Wilms Tumor Panel

Wilms tumor is the most common pediatric kidney cancer. It affects nearly 1 in 10,000 children (Mahamdallie et al. 2019. PubMed ID: 30885698). Clinical features of an affected individual can include an abdominal mass, pain, fever, anemia, hematuria and hypertension. Most individuals present with unilateral kidney tumors. Approximately 5-10% of individuals present with bilateral or multifocal tumors of the kidneys. Wilms tumor usually presents before the age of 5, but it has also been initially observed in older individuals. Although patients may present with isolated Wilms tumor, individuals may present with additional clinical features such as those affected with WAGR syndrome (Wilms tumor, aniridia, genital anomalies, range of developmental delays), Denys-Drash syndrome, Frasier syndrome, and Wilms tumor with genitourinary anomalies without renal failure (Dome et al. 1993. PubMed ID: 20301471). Other disorders that have an increased risk of Wilms tumor include Beckwith-Wiedemann syndrome, Simpson-Golabi-Behmel syndrome, Perlman syndrome, and Li-Fraumeni syndrome (Mahamdallie et al. 2019. PubMed ID: 30885698).

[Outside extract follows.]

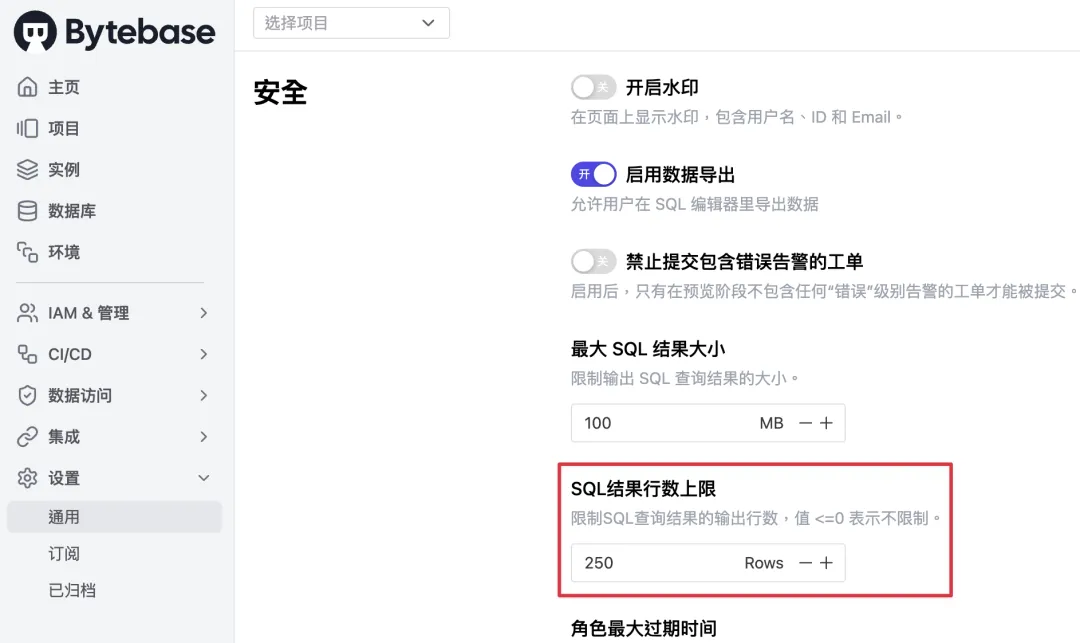Click the 设置 gear icon

28,478
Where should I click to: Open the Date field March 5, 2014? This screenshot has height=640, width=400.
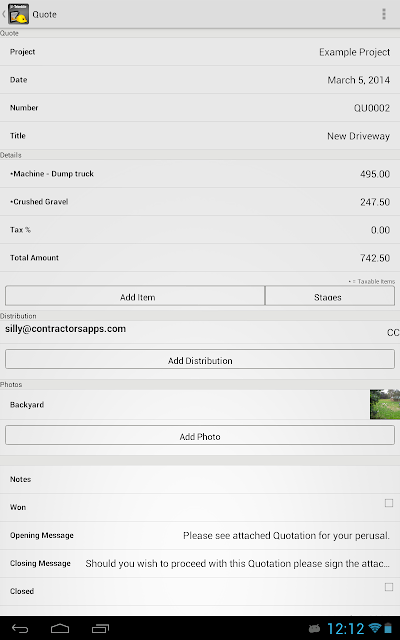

Identification of a germline predisposition to Wilms tumor is important for treatment (e.g. surgery, chemotherapy, radiation) and screening (e.g. imaging studies) (Dome et al. 1993. PubMed ID: 20301471).

Wilms tumor generally occurs sporadically, but approximately 2% of individuals have a family member with the tumor, suggesting a hereditary cause of disease (Scott et al. 2006. PubMed ID: 16690728). For cases that are thought to be due to an underlying genetic cause, testing for pathogenic variants in just the WT1 gene is often performed. However, recent literature suggests that pathogenic variants in a number of genes, including FBXW7, KDM3B, NYNRIN, TRIM28 and others significantly increase an individual’s risk for developing Wilms tumor (Mahamdallie et al. 2019. PubMed ID: 30885698). Most of these pathogenic variants are inherited in an autosomal dominant manner, but there are several autosomal recessive and X-linked disorders that increase the risk of developing Wilms tumor.

Many of these genes in the panel are tumor suppressors, and others are involved in nucleic acid metabolism, chromosome organization, and chromatin or histone modification (Mahamdallie et al. 2019. PubMed ID: 30885698).

See individual gene summaries for information about molecular biology of gene products and spectra of pathogenic variants.

Most Wilms tumors are sporadic; however, testing for germline pathogenic variants in this panel is thought to account for 10-20% of Wilms tumor cases (Md Zin et al. 2011. PubMed ID: 21516053; Mahamdallie et al. 2019. PubMed ID: 30885698). Most individuals with Denys-Drash syndrome have a germline WT1 missense pathogenic variant in exon 8 or 9 (Martínez et al. 2010. PubMed ID: 20687507). Frasier syndrome is caused by pathogenic variants in the WT1 intron 9 donor splice site (Barbaux et al. 1997. PubMed ID: 9398852). Large deletions are found in WAGR syndrome and infrequently in isolated Wilms tumor (Schumacher et al. 1997. PubMed ID: 9108089).

This test is performed using Next-Gen sequencing with additional Sanger sequencing as necessary.

This panel typically provides 99.1% coverage of all coding exons of the genes plus 10 bases of flanking noncoding DNA in all available transcripts along with other non-coding regions in which pathogenic variants have been identified at PreventionGenetics or reported elsewhere. We define coverage as ≥20X NGS reads or Sanger sequencing. PGnome panels typically provide slightly increased coverage over the PGxome equivalent. PGnome sequencing panels have the added benefit of additional analysis and reporting of deep intronic regions (where applicable).

Dependent on the sequencing backbone selected for this testing, discounted reflex testing to any other similar backbone-based test is available (i.e., PGxome panel to whole PGxome; PGnome panel to whole PGnome).